然后，为了根据 Prometheus 中的指标定义一些警报，您可以将它们分组到一个 alert_rules.yml 中，这样您就可以在生产实例中配置它们之前验证这些警报是否在本地设置中正确触发。例如，以下配置转换了用于监控 Linkis 服务的常用指标。

a. Down instance
b. High Cpu for each JVM instance (>80%)
c. High Heap memory for each JVM instance (>80%)
d. High NonHeap memory for each JVM instance (>80%)
e. High Waiting thread for each JVM instance (100)

## alertrule.yml ##
groups:
- name: LinkisAlert
  rules:
  - alert: LinkisNodeDown
    expr: last_over_time(up{job="linkis", application=~"LINKISI.*", application!="LINKIS-CG-ENGINECONN"}[1m])== 0
    for: 15s
    labels:
      severity: critical
      service: Linkis
      instance: "{{ $labels.instance }}"
    annotations:
      summary: "instance: {{ $labels.instance }} down"
      description: "Linkis instance(s) is/are down in last 1m"
      value: "{{ $value }}"
  - alert: LinkisNodeCpuHigh
    expr: system_cpu_usage{job="linkis", application=~"LINKIS.*"} >= 0.8
    for: 1m
    labels:
      severity: warning
      service: Linkis
      instance: "{{ $labels.instance }}"
    annotations:
      summary: "instance: {{ $labels.instance }} cpu overload"
      description: "CPU usage is over 80% for over 1min"
      value: "{{ $value }}"
  - alert: LinkisNodeHeapMemoryHigh
    expr: sum(jvm_memory_used_bytes{job="linkis", application=~"LINKIS.*", area="heap"}) by(instance) *100/sum(jvm_memory_max_bytes{job="linkis", application=~"LINKIS.*", area="heap"}) by(instance) >= 50
    for: 1m
    labels:
      severity: warning
      service: Linkis
      instance: "{{ $labels.instance }}"
    annotations:
      summary: "instance: {{ $labels.instance }} memory(heap) overload"
      description: "Memory usage(heap) is over 80% for over 1min"
      value: "{{ $value }}"
  - alert: LinkisNodeNonHeapMemoryHigh
    expr: sum(jvm_memory_used_bytes{job="linkis", application=~"LINKIS.*", area="nonheap"}) by(instance) *100/sum(jvm_memory_max_bytes{job="linkis", application=~"LINKIS.*", area="nonheap"}) by(instance) >= 60
    for: 1m
    labels:
      severity: warning
      service: Linkis
      instance: "{{ $labels.instance }}"
    annotations:
      summary: "instance: {{ $labels.instance }} memory(nonheap) overload"
      description: "Memory usage(nonheap) is over 80% for over 1min"
      value: "{{ $value }}"
  - alert: LinkisWaitingThreadHigh
    expr: jvm_threads_states_threads{job="linkis", application=~"LINKIS.*", state="waiting"} >= 100
    for: 1m
    labels:
      severity: warning
      service: Linkis
      instance: "{{ $labels.instance }}"
    annotations:
      summary: "instance: {{ $labels.instance }} waiting threads is high"
      description: "waiting threads is over 100 for over 1min"
      value: "{{ $value }}"

请注意: 由于服务实例一旦关闭，它就不会成为 Prometheus Eureka SD 的目标之一，并且 up 指标在短时间内不会返回任何数据。因此，我们将收集最后一分钟是否 up=0 以确定服务是否处于活动状态。
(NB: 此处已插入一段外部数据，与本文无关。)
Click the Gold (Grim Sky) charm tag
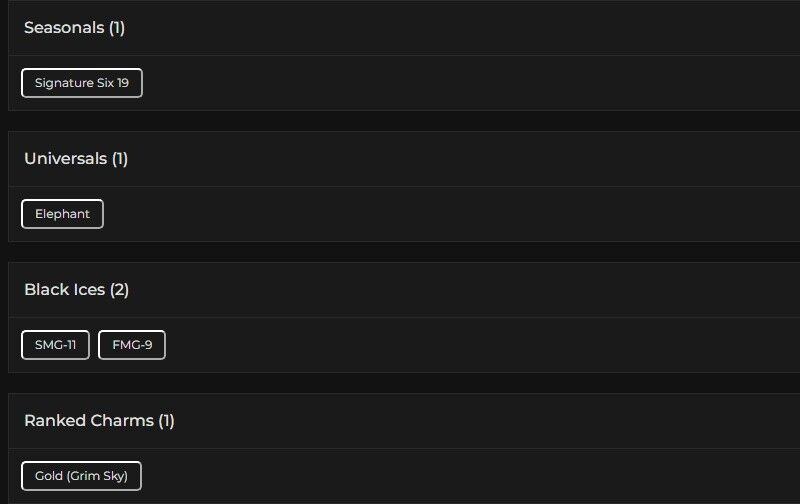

第三点, 最重要的是在 prometheus.yml 文件中定义 Prometheus 配置。这将定义：

全局设定，例如指标抓取时间间隔，和规则扫描间隔；
AlertManager的连接信息，告警规则定义路径；
应用指标端口的连接信息。

这是 Linkis 的示例配置文件:

## prometheus.yml ##
# my global config
global:
  scrape_interval:     30s # By default, scrape targets every 15 seconds.
  evaluation_interval: 30s # By default, scrape targets every 15 seconds.
alerting:
  alertmanagers:
    - static_configs:
        - targets: ['alertmanager:9093']
# Load and evaluate rules in this file every 'evaluation_interval' seconds.
rule_files:
  - "alertrule.yml"
# A scrape configuration containing exactly one endpoint to scrape:
# Here it's Prometheus itself.
scrape_configs:
  - job_name: 'prometheus'
    static_configs:
      - targets: ['localhost:9090']
  - job_name: linkis
    eureka_sd_configs:
      # the endpoint of your eureka instance
      - server: {{linkis-host}}:20303/eureka
    relabel_configs:
      - source_labels: [__meta_eureka_app_name]
        target_label: application
      - source_labels: [__meta_eureka_app_instance_metadata_prometheus_path]
        action: replace
        target_label: __metrics_path__
        regex: (.+)

第四点，下面的配置定义了警报将如何发送到外部webhook。

## alertmanager.yml ##
global:
  resolve_timeout: 5m
route:
  receiver: 'webhook'
  group_by: ['alertname']
  # How long to wait to buffer alerts of the same group before sending a notification initially.
  group_wait: 1m
  # How long to wait before sending an alert that has been added to a group for which there has already been a notification.
  group_interval: 5m
  # How long to wait before re-sending a given alert that has already been sent in a notification.
  repeat_interval: 12h
receivers:
- name: 'webhook'
  webhook_configs:
  - send_resolved: true
    url: {{your-webhook-url}}

最后，在定义完所有配置文件以及 docker compose 文件后，我们可以使用 docker-compose up启动监控套件

在 Prometheus 页面上，预计会看到所有 Linkis 服务实例，如下所示：

当 Grafana 可访问的时候，您需要在 Grafana 中导入 prometheus 作为数据源，并导入 id 为 11378 的仪表板模板，该模板通常用于 springboot 服务（2.1+）。然后您可以在那里查看 Linkis 的一个实时仪表板。

然后您可以在那里查看 Linkis 的实时仪表板。

您还可以尝试将 Prometheus alter manager 与您自己的 webhook 集成，您可以在其中查看是否触发了告警消息。